Stored entries:
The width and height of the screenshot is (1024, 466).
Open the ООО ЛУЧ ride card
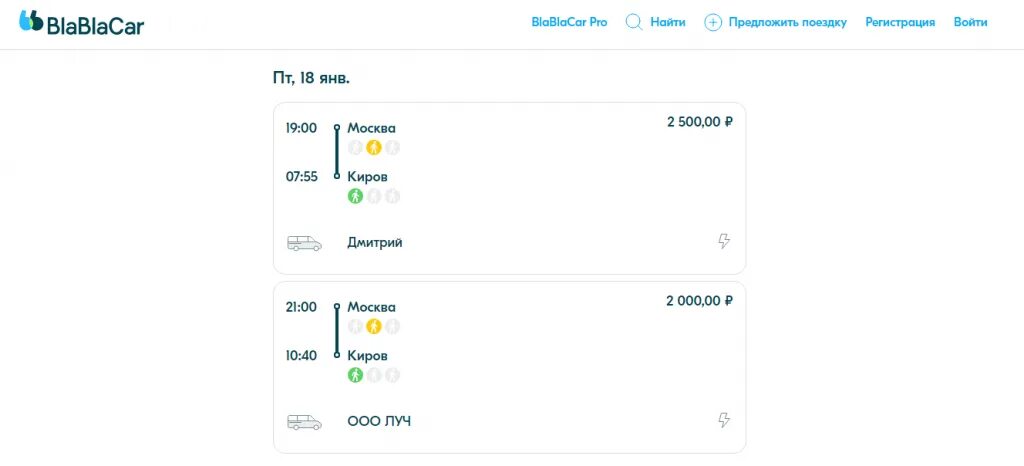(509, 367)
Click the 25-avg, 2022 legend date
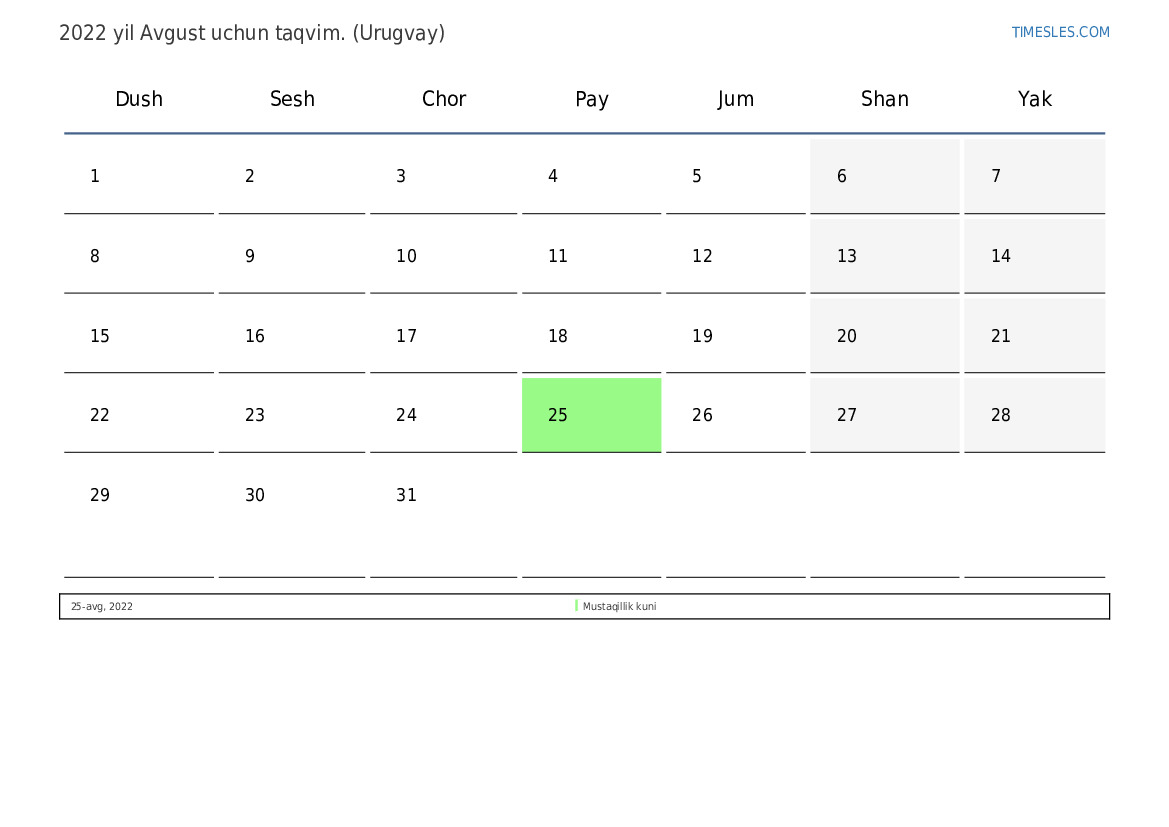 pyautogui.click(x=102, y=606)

§ Exercise directions:
The required output is the line containing "Open the ООО ЛУЧ ride card" plus every line after it to the end of the data, copied exactly and with no pictures.

§ Expected output:
Open the ООО ЛУЧ ride card
(509, 367)
Click the 25-avg, 2022 legend date
 pyautogui.click(x=102, y=606)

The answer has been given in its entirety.